What to do With Mom?I’ve seen a lot of articles lately like the one in the Pittsburg Tribune-Review dealing with adapting a home to move aging parents in with one of their adult children. The issue is becoming more real to me as I watch my mom decline with each phone call and visit. I’m growing increasingly concerned that she won’t be able to live alone much longer. She gets more confused with numbers and banking, and has to send me more and more business items that she use to manage herself. And I expect that she won’t be able to drive much longer. I think it’s just sheer stubbornness that keeps her going now. And that’s not a bad thing—most of the time.
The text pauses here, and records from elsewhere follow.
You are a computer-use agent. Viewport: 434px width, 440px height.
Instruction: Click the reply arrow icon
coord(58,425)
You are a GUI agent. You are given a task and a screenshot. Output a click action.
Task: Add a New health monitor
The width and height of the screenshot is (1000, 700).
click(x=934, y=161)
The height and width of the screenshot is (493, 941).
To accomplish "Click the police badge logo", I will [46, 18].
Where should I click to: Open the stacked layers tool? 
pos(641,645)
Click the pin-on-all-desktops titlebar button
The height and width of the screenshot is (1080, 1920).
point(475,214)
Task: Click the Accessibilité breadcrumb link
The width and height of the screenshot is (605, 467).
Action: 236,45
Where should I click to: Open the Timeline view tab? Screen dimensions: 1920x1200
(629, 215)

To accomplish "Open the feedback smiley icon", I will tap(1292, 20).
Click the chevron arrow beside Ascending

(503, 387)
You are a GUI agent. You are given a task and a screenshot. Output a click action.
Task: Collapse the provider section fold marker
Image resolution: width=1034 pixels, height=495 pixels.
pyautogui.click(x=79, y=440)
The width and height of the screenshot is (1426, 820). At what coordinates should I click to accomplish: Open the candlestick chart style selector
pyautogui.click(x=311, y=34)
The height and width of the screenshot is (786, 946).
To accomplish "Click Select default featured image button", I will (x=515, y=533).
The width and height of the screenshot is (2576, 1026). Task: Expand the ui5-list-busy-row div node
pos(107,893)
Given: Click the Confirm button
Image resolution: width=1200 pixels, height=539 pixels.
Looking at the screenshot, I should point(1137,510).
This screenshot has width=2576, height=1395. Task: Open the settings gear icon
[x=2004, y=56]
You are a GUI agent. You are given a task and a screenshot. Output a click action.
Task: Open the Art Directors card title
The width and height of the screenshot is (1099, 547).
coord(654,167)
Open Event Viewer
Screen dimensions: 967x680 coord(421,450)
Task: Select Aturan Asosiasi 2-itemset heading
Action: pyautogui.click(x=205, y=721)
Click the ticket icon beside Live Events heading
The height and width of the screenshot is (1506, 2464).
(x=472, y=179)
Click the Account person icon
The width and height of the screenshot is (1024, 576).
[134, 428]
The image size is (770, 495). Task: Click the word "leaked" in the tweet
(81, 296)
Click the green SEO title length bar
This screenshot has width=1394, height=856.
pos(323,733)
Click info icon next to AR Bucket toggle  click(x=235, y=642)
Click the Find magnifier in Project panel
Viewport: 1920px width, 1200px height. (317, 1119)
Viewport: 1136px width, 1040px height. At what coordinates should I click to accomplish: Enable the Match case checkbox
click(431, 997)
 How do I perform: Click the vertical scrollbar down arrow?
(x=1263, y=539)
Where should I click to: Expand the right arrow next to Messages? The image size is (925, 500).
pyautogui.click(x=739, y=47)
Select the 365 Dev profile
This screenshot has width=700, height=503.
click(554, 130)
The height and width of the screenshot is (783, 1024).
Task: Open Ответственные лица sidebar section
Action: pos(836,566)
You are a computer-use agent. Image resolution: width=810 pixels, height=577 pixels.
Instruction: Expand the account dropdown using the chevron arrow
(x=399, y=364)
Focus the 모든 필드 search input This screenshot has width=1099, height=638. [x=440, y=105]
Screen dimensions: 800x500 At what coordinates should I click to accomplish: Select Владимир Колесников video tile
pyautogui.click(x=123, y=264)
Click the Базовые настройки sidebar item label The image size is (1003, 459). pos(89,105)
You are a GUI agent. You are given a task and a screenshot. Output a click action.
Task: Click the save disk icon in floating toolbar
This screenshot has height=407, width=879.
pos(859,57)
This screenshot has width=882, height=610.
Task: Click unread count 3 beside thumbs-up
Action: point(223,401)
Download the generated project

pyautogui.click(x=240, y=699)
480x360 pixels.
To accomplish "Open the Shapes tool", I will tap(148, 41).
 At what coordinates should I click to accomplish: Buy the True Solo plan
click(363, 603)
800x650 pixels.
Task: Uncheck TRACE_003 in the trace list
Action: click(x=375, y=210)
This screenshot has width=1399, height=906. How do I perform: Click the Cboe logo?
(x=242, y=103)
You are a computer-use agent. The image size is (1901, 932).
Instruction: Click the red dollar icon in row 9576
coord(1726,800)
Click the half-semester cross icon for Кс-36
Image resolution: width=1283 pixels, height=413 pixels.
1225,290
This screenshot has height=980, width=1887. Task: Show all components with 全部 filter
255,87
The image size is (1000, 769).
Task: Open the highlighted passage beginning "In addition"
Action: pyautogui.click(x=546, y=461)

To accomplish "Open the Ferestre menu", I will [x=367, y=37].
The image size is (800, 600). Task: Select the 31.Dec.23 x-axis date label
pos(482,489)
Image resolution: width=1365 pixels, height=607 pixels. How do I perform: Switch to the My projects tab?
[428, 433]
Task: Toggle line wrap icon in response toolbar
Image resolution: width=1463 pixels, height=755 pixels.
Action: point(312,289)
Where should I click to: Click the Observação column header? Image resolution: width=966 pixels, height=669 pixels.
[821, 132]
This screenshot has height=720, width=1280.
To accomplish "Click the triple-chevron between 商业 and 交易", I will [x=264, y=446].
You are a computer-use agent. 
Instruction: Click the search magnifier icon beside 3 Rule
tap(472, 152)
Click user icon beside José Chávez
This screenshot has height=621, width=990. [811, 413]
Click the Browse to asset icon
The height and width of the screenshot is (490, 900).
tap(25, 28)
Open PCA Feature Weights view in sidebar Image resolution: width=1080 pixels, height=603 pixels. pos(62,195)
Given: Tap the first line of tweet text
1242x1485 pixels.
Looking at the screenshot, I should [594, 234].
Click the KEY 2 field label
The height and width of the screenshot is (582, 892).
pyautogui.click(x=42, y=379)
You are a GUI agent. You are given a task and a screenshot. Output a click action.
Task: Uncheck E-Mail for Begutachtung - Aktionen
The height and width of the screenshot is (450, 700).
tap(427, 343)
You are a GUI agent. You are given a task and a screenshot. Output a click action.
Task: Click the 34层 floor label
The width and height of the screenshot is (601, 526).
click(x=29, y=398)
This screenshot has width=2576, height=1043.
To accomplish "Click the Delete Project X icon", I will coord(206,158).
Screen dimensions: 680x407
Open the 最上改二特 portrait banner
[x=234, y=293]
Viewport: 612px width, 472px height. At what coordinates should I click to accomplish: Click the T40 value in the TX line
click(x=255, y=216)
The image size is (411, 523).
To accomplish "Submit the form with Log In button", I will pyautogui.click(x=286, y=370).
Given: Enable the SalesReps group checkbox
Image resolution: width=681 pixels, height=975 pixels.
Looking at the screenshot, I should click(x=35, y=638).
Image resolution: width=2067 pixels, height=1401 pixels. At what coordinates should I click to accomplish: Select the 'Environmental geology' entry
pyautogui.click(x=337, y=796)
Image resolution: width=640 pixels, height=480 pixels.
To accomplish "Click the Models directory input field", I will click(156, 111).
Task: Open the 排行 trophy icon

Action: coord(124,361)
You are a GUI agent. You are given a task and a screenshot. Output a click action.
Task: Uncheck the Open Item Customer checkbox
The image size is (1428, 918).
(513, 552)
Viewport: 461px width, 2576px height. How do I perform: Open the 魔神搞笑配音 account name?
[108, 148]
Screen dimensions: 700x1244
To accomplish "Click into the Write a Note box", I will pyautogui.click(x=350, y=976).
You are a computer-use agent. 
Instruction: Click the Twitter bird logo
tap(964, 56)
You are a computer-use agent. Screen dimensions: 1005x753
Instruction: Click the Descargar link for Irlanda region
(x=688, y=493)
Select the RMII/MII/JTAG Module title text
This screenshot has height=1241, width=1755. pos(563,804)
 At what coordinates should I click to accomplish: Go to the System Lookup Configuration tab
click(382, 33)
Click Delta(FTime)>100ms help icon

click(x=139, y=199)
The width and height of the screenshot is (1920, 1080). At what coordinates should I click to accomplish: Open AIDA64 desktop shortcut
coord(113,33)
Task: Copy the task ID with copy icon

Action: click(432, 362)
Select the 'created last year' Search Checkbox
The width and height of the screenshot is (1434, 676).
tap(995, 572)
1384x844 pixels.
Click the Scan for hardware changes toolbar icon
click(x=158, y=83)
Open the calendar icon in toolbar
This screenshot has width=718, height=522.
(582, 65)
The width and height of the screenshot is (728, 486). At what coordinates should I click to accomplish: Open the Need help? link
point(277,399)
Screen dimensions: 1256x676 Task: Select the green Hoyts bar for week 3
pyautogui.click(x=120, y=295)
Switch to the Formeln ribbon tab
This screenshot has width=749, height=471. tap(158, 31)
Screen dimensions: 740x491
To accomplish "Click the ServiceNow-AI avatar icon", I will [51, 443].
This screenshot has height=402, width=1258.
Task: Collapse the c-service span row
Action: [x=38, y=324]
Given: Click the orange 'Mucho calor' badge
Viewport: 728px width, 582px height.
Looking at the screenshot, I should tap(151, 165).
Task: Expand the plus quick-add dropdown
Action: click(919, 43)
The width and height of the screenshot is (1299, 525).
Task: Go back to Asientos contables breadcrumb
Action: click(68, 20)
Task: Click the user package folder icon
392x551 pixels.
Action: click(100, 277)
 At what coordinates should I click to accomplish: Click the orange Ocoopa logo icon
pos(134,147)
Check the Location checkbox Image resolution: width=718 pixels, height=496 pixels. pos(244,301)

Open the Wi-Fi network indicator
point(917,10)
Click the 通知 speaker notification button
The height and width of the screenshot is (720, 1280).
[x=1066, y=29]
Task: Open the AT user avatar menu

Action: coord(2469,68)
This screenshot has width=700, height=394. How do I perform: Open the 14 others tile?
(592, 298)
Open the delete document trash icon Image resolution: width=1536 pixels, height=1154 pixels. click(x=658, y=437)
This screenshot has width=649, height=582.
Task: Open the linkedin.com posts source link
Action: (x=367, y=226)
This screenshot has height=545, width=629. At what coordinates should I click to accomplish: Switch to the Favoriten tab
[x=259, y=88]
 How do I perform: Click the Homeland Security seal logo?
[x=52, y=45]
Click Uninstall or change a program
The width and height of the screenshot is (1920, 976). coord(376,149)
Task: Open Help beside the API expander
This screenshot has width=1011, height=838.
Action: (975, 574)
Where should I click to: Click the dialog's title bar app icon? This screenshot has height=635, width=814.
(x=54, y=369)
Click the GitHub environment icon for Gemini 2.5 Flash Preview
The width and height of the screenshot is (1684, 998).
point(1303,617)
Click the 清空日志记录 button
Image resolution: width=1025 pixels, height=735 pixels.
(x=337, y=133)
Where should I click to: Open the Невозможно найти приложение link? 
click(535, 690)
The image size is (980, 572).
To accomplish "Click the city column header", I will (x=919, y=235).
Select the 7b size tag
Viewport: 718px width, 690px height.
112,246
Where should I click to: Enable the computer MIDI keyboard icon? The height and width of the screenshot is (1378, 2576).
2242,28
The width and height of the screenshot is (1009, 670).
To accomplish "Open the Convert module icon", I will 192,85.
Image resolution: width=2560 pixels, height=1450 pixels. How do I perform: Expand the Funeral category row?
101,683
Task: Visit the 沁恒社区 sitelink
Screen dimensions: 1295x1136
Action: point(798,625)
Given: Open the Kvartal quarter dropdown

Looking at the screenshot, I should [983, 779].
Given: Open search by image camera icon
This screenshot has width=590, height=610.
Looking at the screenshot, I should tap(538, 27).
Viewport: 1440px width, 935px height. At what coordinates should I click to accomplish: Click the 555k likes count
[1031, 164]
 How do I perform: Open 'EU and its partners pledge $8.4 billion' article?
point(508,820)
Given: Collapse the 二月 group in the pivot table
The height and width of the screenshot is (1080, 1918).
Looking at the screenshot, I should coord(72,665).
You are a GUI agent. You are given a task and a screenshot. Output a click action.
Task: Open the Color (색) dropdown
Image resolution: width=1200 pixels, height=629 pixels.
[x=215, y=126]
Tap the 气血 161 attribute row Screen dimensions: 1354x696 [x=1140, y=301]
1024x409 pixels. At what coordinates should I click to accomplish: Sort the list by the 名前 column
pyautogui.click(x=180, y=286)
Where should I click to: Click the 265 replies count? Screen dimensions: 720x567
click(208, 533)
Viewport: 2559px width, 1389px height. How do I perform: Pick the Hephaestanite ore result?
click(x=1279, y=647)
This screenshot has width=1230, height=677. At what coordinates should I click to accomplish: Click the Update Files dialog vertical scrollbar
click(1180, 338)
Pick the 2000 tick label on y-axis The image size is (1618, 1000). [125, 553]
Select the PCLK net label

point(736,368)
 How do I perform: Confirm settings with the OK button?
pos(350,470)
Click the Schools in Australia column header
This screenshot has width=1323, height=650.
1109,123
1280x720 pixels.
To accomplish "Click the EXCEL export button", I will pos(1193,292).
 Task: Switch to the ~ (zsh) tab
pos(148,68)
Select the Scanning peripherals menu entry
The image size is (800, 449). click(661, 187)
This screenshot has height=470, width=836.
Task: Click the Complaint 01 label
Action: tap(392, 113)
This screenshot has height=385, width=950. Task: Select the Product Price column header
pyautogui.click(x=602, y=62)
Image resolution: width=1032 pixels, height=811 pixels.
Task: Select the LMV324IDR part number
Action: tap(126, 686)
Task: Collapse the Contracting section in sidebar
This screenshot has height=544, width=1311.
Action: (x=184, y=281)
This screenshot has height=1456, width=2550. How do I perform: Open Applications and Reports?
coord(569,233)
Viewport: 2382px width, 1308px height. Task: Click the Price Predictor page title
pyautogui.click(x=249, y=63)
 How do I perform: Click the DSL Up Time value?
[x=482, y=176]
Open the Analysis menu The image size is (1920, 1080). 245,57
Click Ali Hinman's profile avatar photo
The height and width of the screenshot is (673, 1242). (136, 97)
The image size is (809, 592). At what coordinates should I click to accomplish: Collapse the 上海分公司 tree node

The dilemma is what to do when the time comes. I live four hours away from her in one of the most expensive housing markets in the US. Our little three-bedroom, one bath home is worth almost a million dollars. Or so they say. It’s barely adequate for hubby and I, let alone bringing Mom in.
But two brothers live about two hours from her and four hours from me. And although Sis lives the closest, she isn’t in a position to do much and in fact, does less now than those of us at a distance. The three of us distant ones all work. And the sad truth is that none of us feel we could handle more than a weekend at a time with Mom. Of course, as long as our step dad is living, she won’t be willing to move away anyway.
So I’m sitting here tonight after another phone call with no answers and a lot of questions.